In a letter to Bush on Friday, newly-appointed British Overseas Territories Minister Mark Simmonds told Bush not to bring a revised version of the FFR to the Legislative Assembly this week.
Bush disclosed earlier that he wanted Britain to take responsibility for any reputational or financial damage that adhering to the framework might cause Cayman and he has inserted a clause doing just that.
He also increased the value of projects that require UK approval from $10 million in the agreement itself to $25 million in the bill, without the consent of the Foreign and Commonwealth Office (FCO).
Other bones of contention with Britain relate to whether the Cayman Islands should proceed with a port redevelopment project, and the respective roles of the governor and an appointed budget committee.
However, in a statement to the Legislative Assembly on Monday, Bush told lawmakers that his unilateral amendments to the terms of the FFR had been incorporated into a legislative enactment, which is due to be debated and voted upon in the current legislative session.
“I have instructed the legislative drafters and the draft will incorporate the terms as contained in the FFR and agreed with the previous of Minister [of Overseas Territories Henry Bellingham] in the UK, but it will contain two additional provisions which, in the government’s opinion, are extremely important for the peoples of these Islands,” Bush said.
“Unfortunately, the minister’s letter of 2 November does not provide any specific reasoning as to why these provisions may not be acceptable,” Mr. Bush told legislators, adding that he and his government were willing and available to discuss the issues relating to the FFR further with Simmonds.
“The minister indicated in his letter that by reason of the inclusion of these changes that I am disregarding good governance and I continue to be in breach of a series of commitments without any reference to what those commitments are.
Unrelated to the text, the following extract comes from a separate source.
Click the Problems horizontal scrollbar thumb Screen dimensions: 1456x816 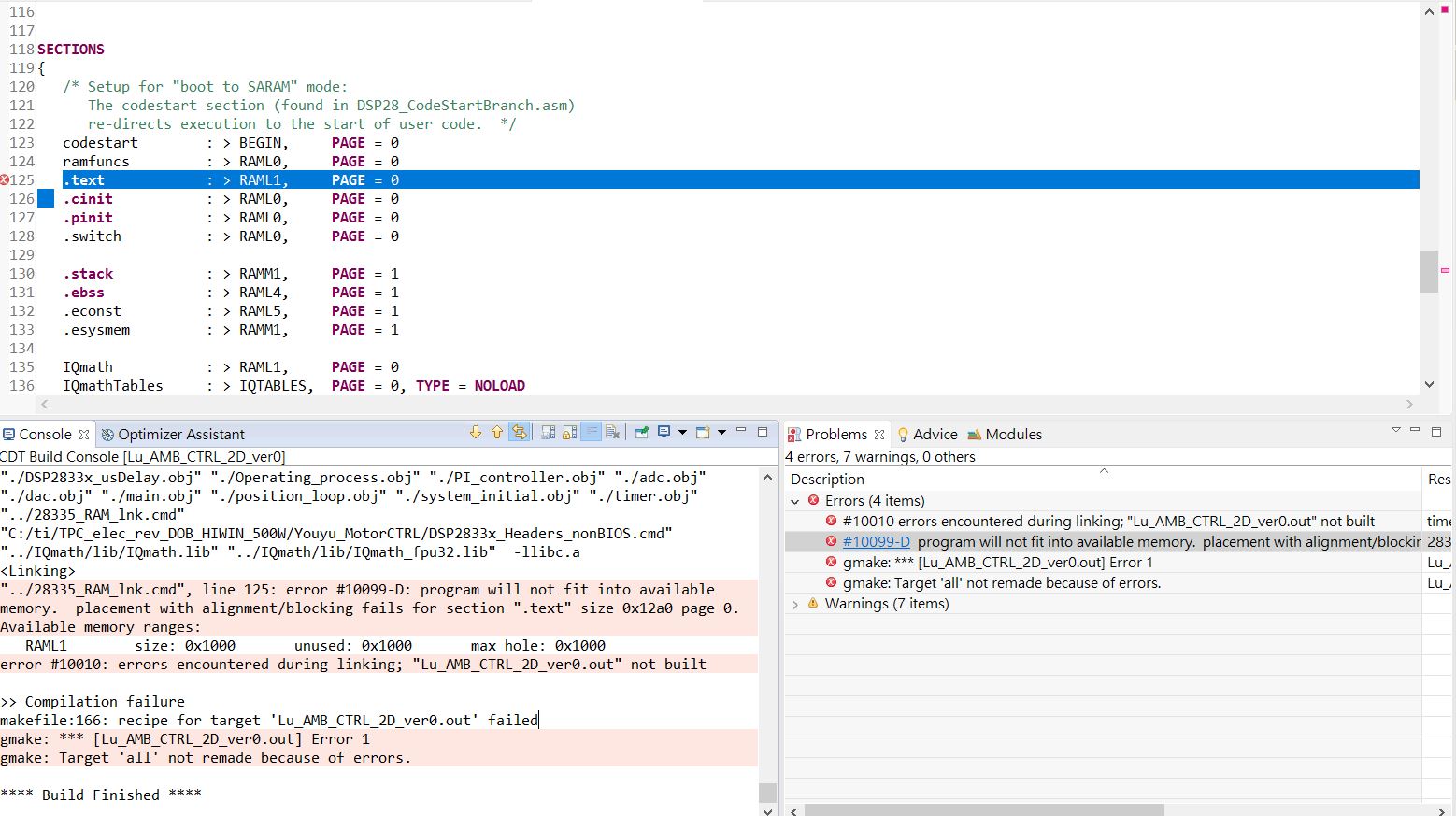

It appears that he is referring to these two changes in the FFR, which in my opinion are reasonable and accord with good governance, particularly in the light of the financial working relationship with the FCO which the document requires,” Bush said.
Opposition leader Alden McLaughlin said he feared that the Cayman Islands was “very close to the brink of some form of serious intervention by the UK government”.
“That is bound to create even greater uncertainty and further undermine investor confidence in the Cayman Islands as a good place in which to invest and do business,” he said.
McLaughlin said he had never seen diplomatic language as strong as that expressed in Simmond’s letter to the premier.